#### INSTRUCTION
Could you repeat the lines of the records word for word, starting at the line that contains "The width and height of the screenshot is (1226, 571)." and ending at the end of the records, with both ends included and the pictures left out?

(Some records)
+ + + + + + +

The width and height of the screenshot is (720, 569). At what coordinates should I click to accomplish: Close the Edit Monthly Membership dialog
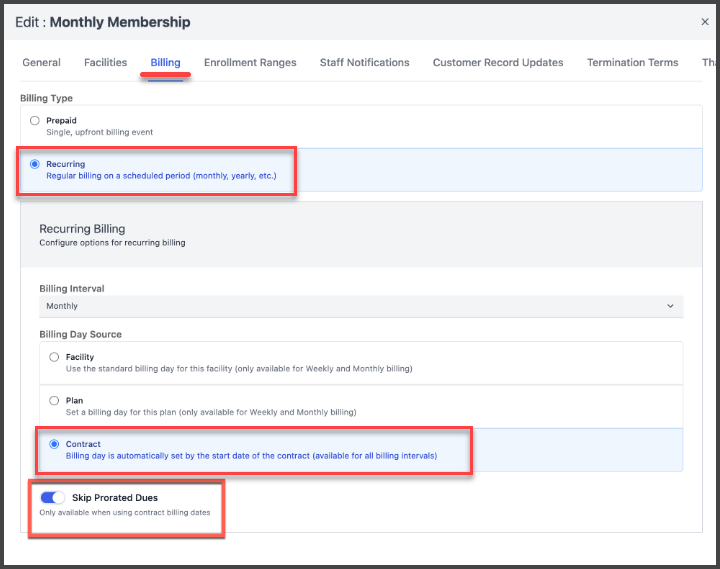(704, 22)
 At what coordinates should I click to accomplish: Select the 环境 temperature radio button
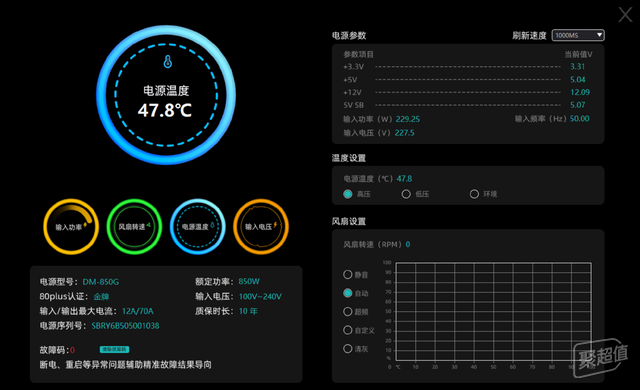(x=474, y=194)
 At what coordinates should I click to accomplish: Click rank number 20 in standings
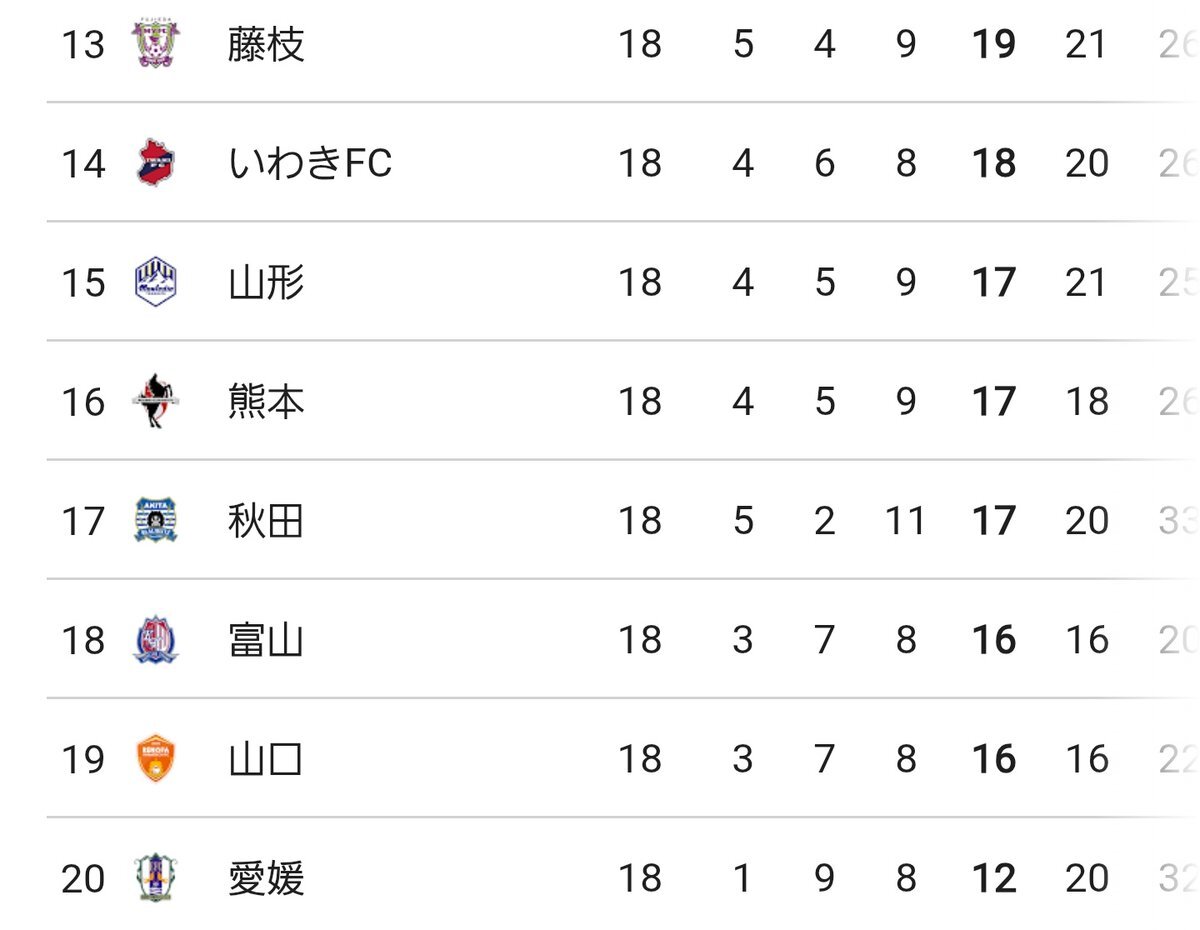tap(83, 879)
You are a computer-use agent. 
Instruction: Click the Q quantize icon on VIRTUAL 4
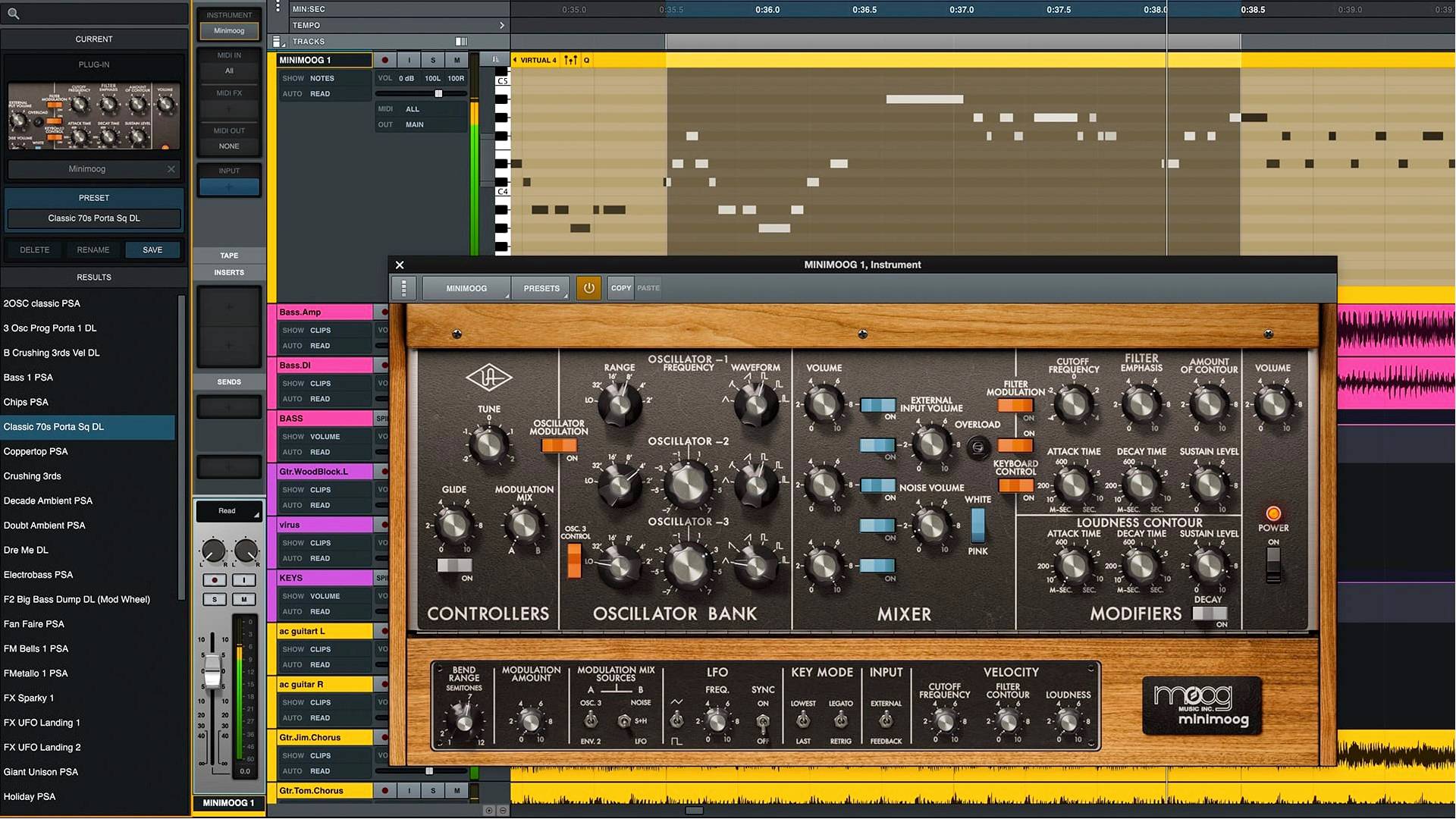point(586,59)
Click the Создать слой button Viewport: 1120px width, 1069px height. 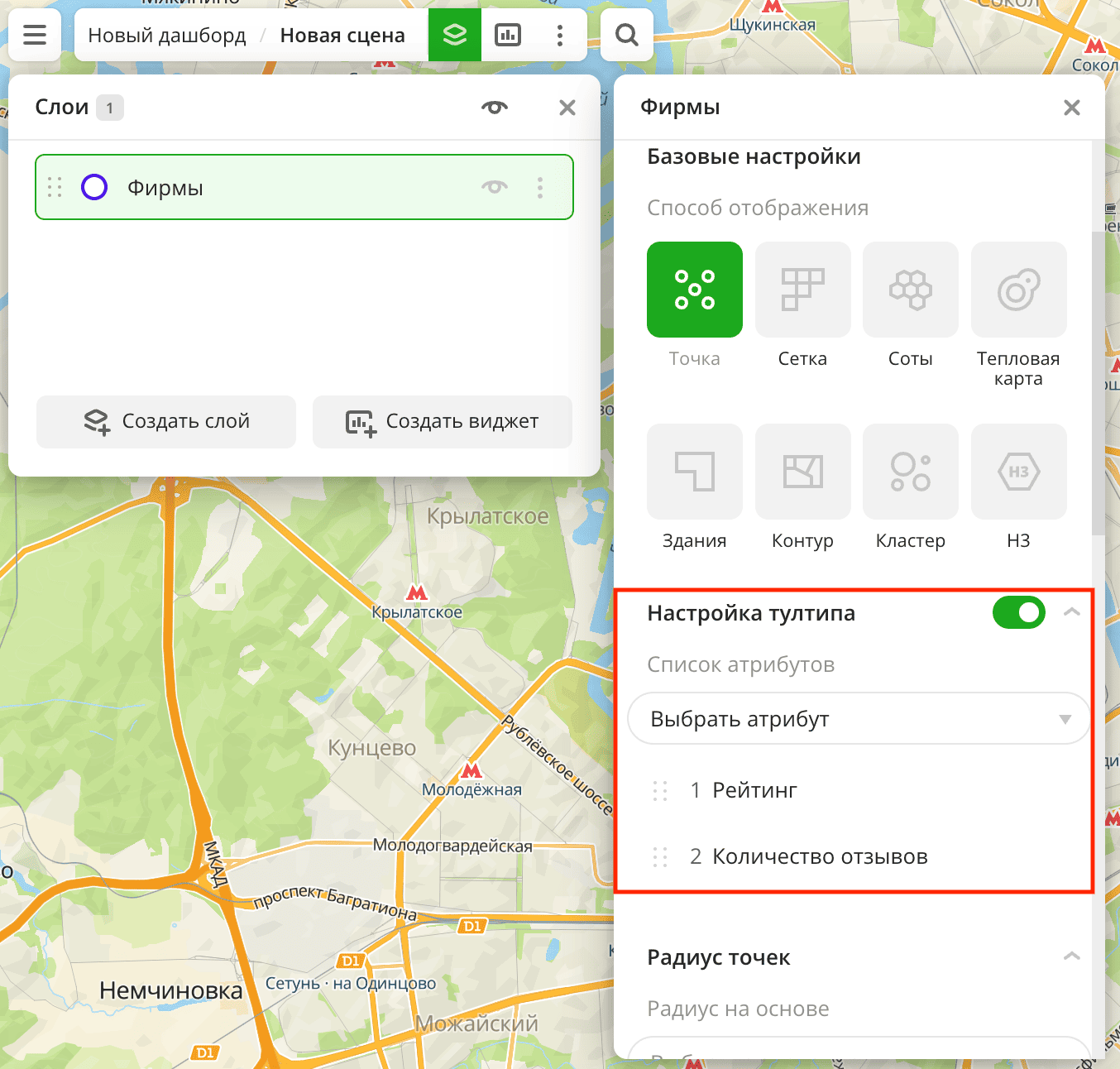pyautogui.click(x=166, y=422)
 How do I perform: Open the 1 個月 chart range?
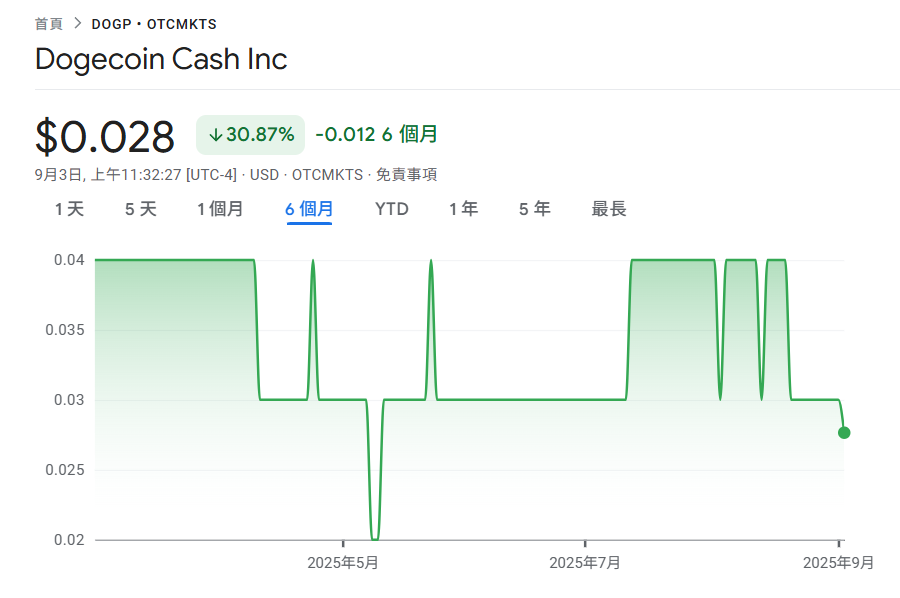(220, 209)
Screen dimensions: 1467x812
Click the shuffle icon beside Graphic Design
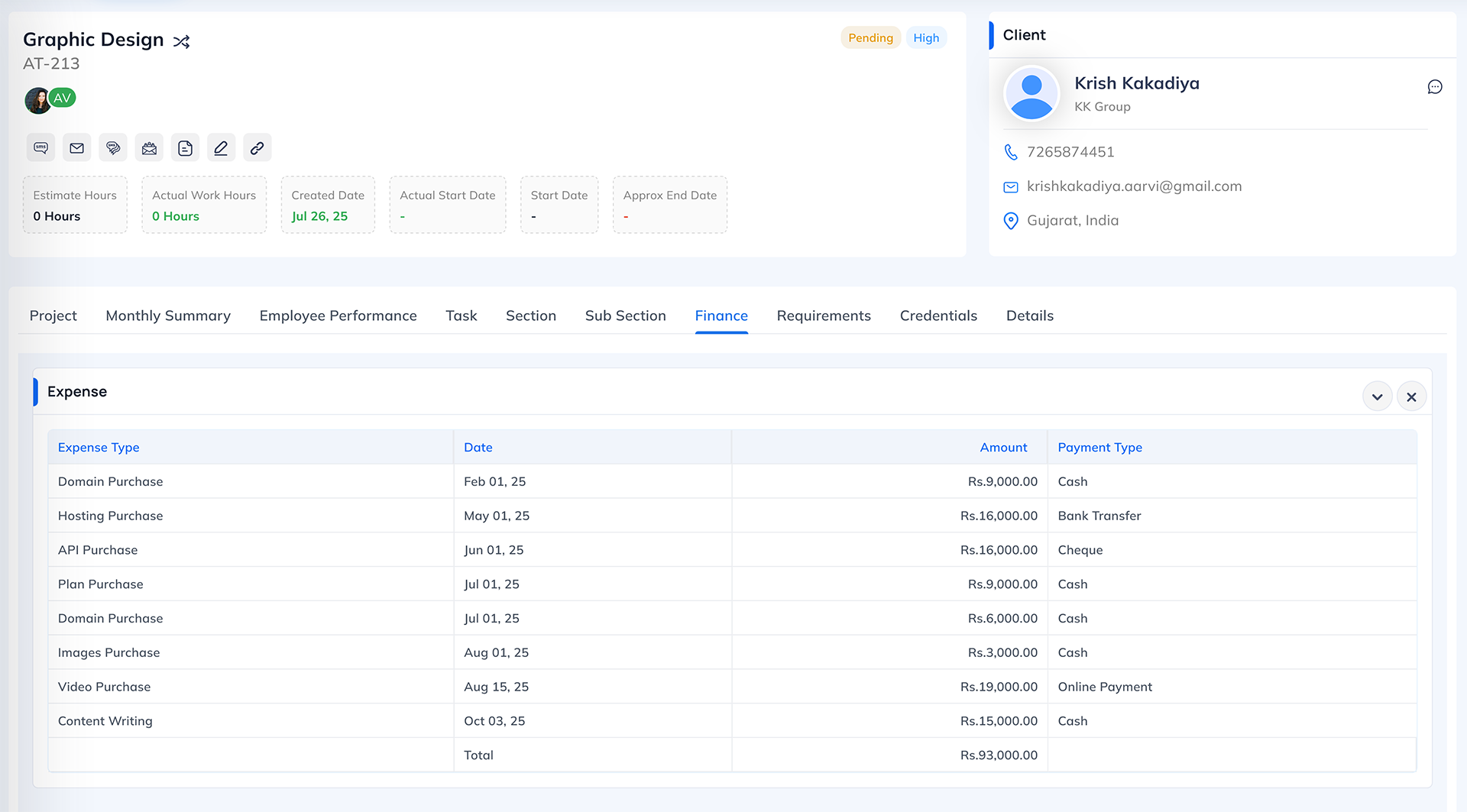181,41
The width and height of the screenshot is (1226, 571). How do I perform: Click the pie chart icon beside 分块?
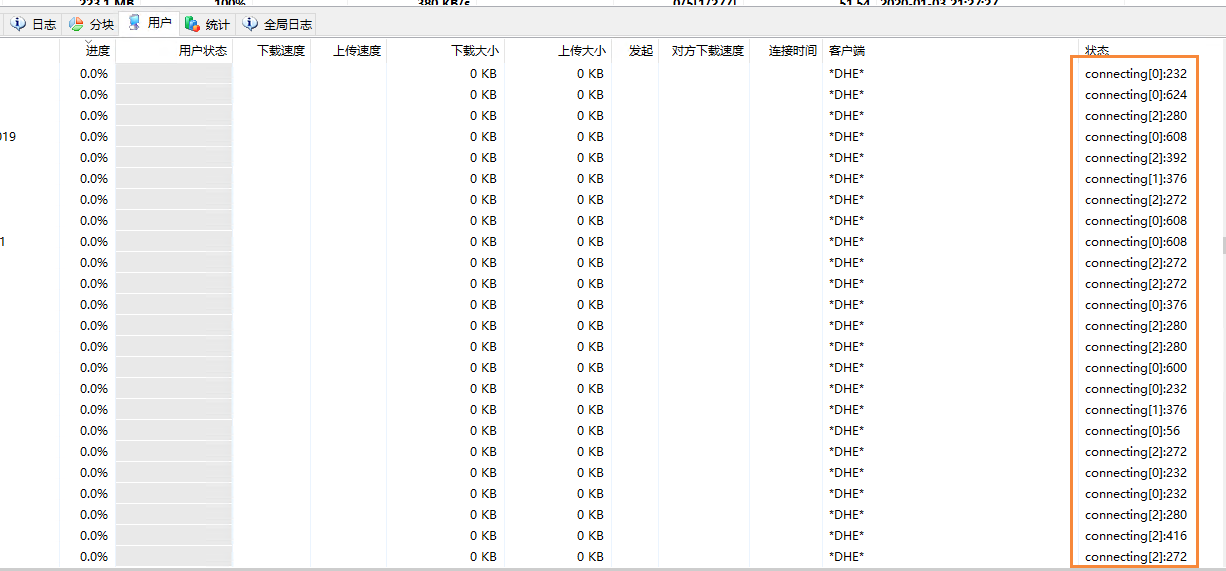[77, 24]
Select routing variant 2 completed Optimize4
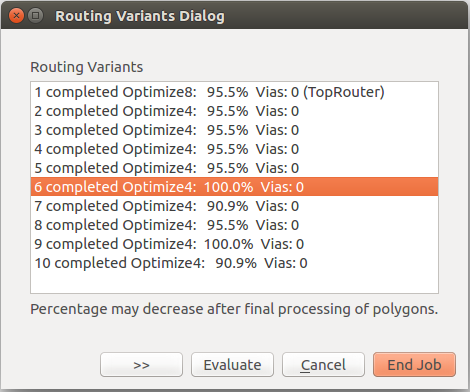The height and width of the screenshot is (392, 470). (234, 111)
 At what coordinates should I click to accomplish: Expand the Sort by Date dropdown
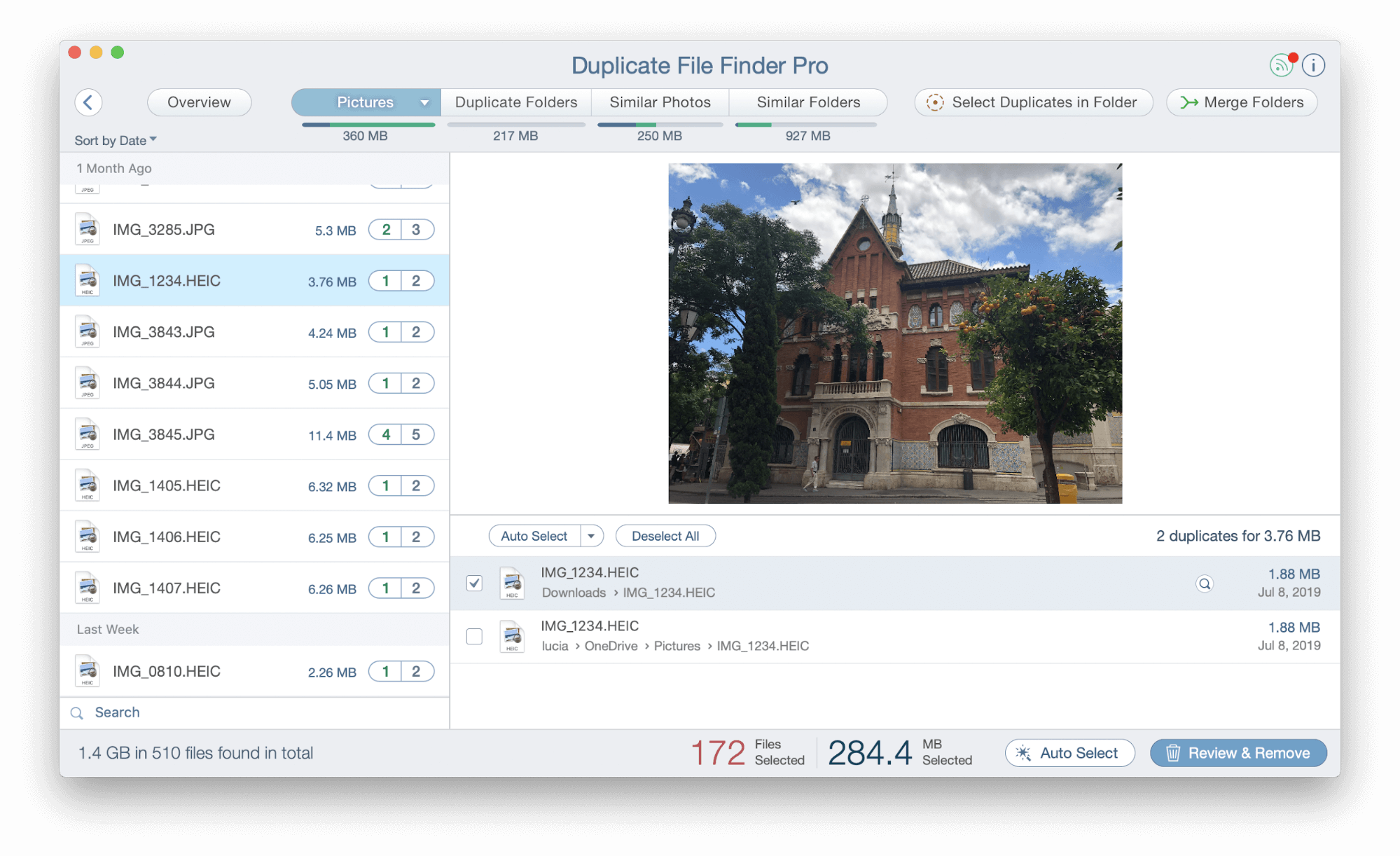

+ + + + + + +

#### ANSWER
The width and height of the screenshot is (1226, 571). How do I perform: Click the pie chart icon beside 分块?
[77, 24]
Select routing variant 2 completed Optimize4
The height and width of the screenshot is (392, 470). (234, 111)
 At what coordinates should I click to accomplish: Expand the Sort by Date dropdown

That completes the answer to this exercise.